Moonshot

Let one shared block behave like many conceptual layers because it carries a tiny persistent role state across passes.

Instead of storing distinct layer parameters, store a tiny internal program state that says things like:

  • lexical pass
  • structural pass
  • consolidation pass
  • logits-sharpening pass

Why this is outside the current prior

Current shared-depth work usually keeps specialization in small stored adapters, LoRA slices, or norm scales. This moonshot moves specialization into dynamic state, not static parameter deltas.
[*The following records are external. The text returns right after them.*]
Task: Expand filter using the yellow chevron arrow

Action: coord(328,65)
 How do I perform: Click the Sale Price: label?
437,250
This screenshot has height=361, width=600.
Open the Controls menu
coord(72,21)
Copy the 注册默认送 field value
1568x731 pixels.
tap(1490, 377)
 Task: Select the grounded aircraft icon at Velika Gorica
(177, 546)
That is a stronger departure from the normal transformer prior.

Mechanism sketch

  • one shared backbone block
  • one tiny recurrent role memory
  • role memory updates every pass
  • block reads token state + role state together
  • maybe only tiny norm/gating parameters are stored explicitly

Why it might matter for Parameter Golf

If specialization can live in state transitions instead of stored unique weights, then the artifact can stay tiny while effective depth behavior remains diverse.
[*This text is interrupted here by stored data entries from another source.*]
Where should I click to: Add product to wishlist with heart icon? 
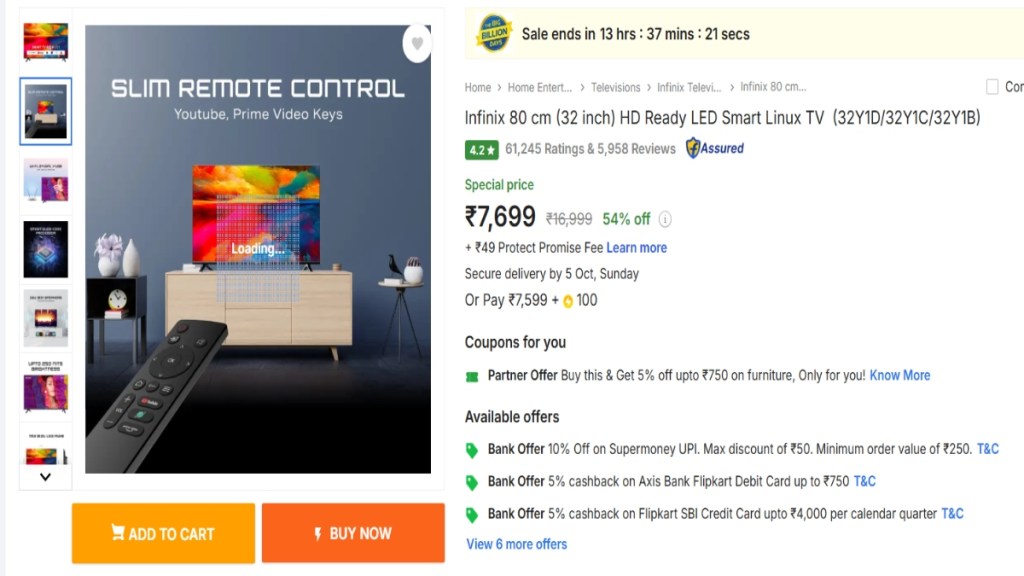click(417, 43)
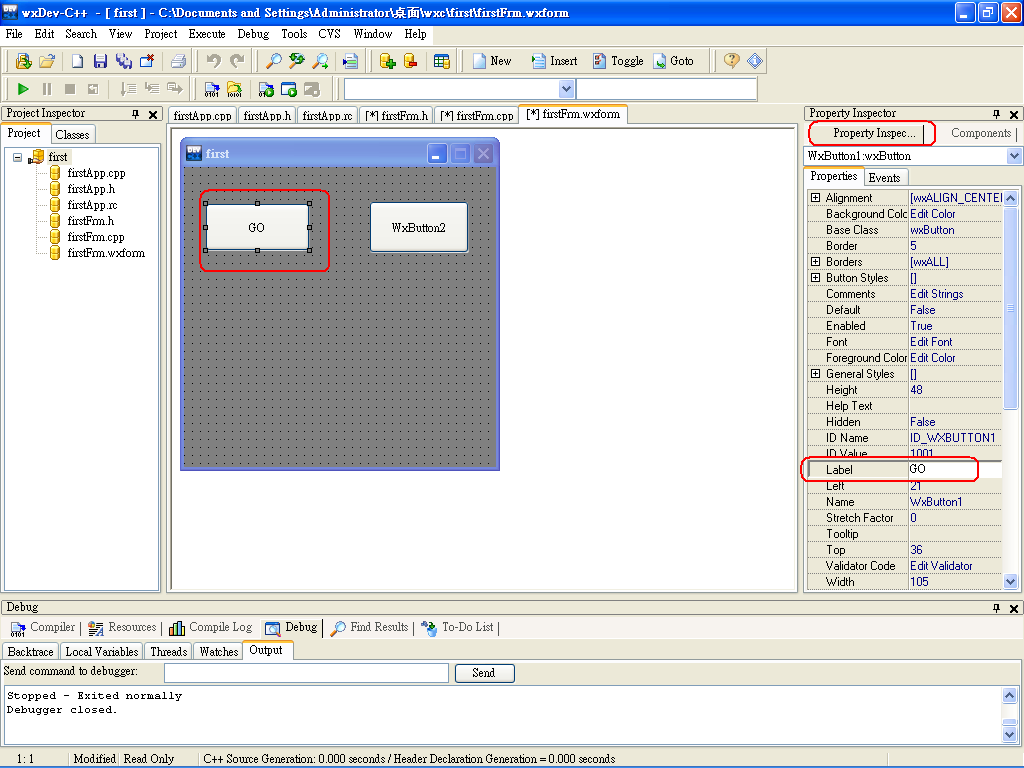Toggle auto-hide pin on Property Inspector
This screenshot has height=768, width=1024.
[998, 114]
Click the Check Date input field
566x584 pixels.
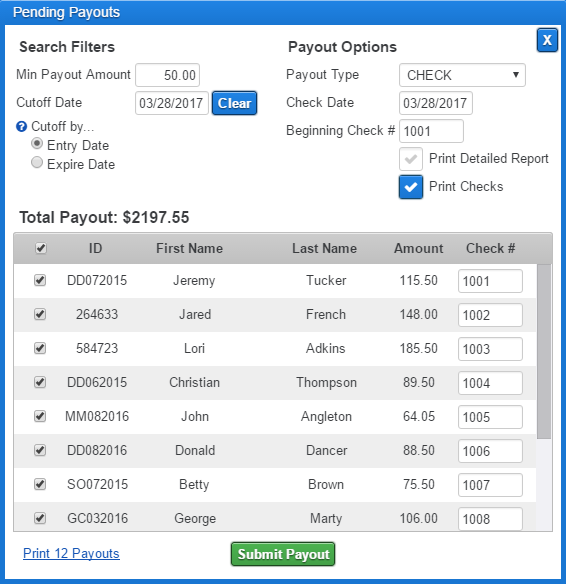click(x=436, y=103)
This is especially attractive when evaluation-time compute is cheaper than permanently storing more unique layers.

Cheapest falsifier

  • inspect whether repeated passes actually separate into distinct role behavior
  • test whether role state collapses into one mode
  • compare against fixed pass-index conditioning

Kill it if role state adds complexity without producing distinct useful phases.

What would make it real

  • clear behavioral differentiation across passes
  • better post-roundtrip quality than static shared-depth at equal bytes
  • only tiny extra stored state machinery